Anita Mayara Carvalho Lopes (Universidade Federal da Paraíba – Campus I – João Pessoa – Brazil)
- Selected Question was No.3. Do you think your socioeconomic situation plays a role in access to higher education?
- Selected Question was No.6. Do you think the private sector has influence on the educational system in your country?
- Selected Question was No.13. How to ensure the right education for children at a personal and social risk in your country?
This study is the project of education in the education in the higher year, 2004, the most countries oversized the superior education, due to cotas and others social programs (PROUNI, FIES), to affirm that the socioeconomic condition does not influence or play a role in the access to higher education would be to omit the reality of many Brazilians, including mine, since my family did not live in good financial conditions and studying from seven to twelve was too difficult, coming the situation to change after we move into the house itself. Thus, I was able to study at a school closer to home, and I could enter the university in 2013, in the course of Pedagogy.
Therefore, it is important to understand the influence that the socioeconomic situation has on the access to higher education, becoming a difficulty or a facilitator. According to data from the Organization for Cooperation and Economic Development, only 14% of Brazilian adults have reached higher education1.
In this way, we move to another point, which discusses the influence of the private sector on the country’s educational system, making education a product for sale, where exorbitant values are charged, but the proposed objectives are not always achieved.
According to the CENSUS of Higher Education in 2016, almost 3 million students have entered undergraduate higher education courses. Of this total, 82.3% in private institutions2, which leads us to question why so many students in private education.

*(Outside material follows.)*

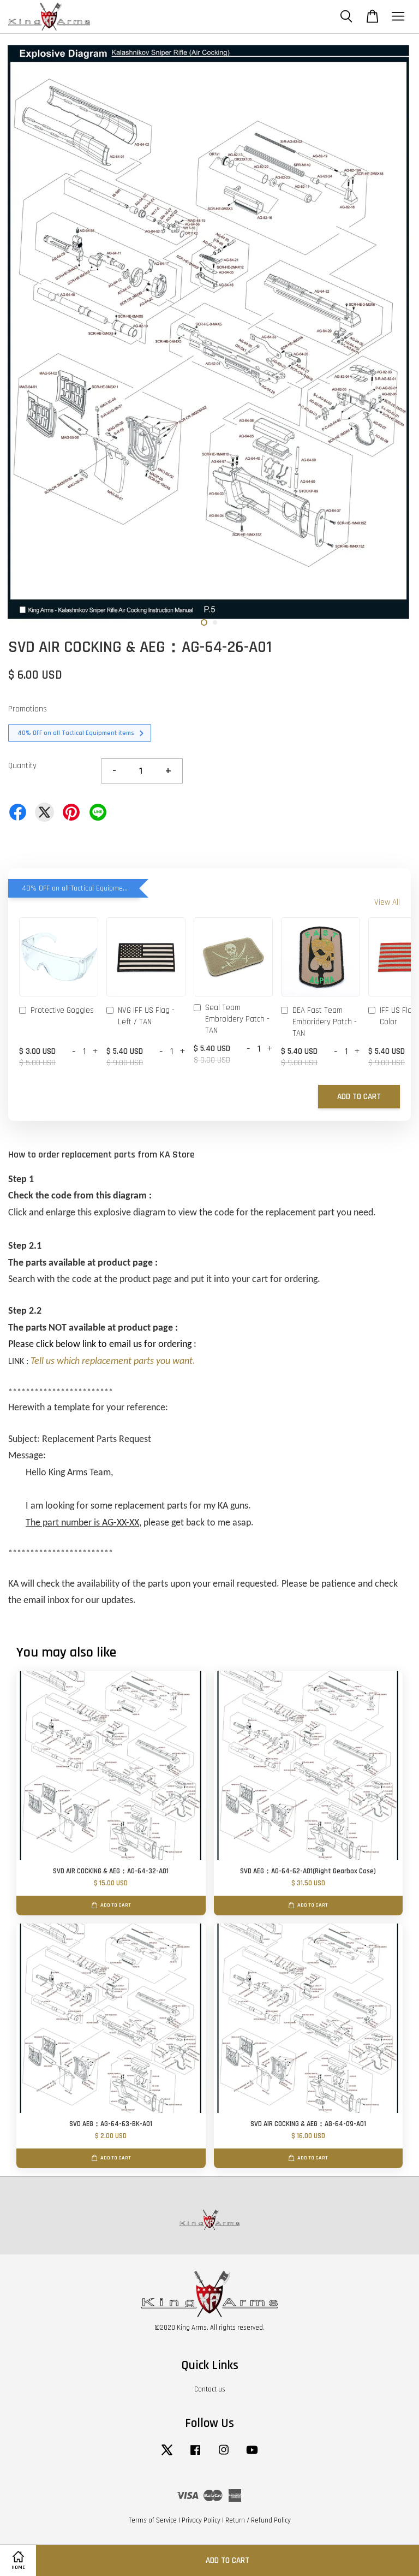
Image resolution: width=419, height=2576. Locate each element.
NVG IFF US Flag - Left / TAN (146, 1016)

In terms of basic education, of the total number of schools, 21.7% are private. And, despite being considered “better” in relation to teaching-learning, private schools, according to the International Student Assessment Program study, “richer students in private schools did only slightly better than worse socioeconomic condition that they study in the public network”3, that is, even charging high-value tuition, the performance of the students of private schools had little difference of the students of public schools.
So how can we guarantee the correct education for children at a personal and social risk in the country?
The answer to this question is not simple, as we find ourselves in a situation of exclusion that is growing and becoming stronger, even more so under the influence of the current president of the country. guaranteeing a correct education, since it is being scrapped and its investments have been frozen for 20 years, according to PEC 241/554.
Faced with the dialogue points we can understand the deficit that our education still has in relation to higher education, basic education and private education, in which there are still people living on the margins of society, and their access to education denied. In this way, we, as educators and citizens, must continue in the struggle for change to take place in all spheres, making education not as a right but with possibilities for access and permanence for all.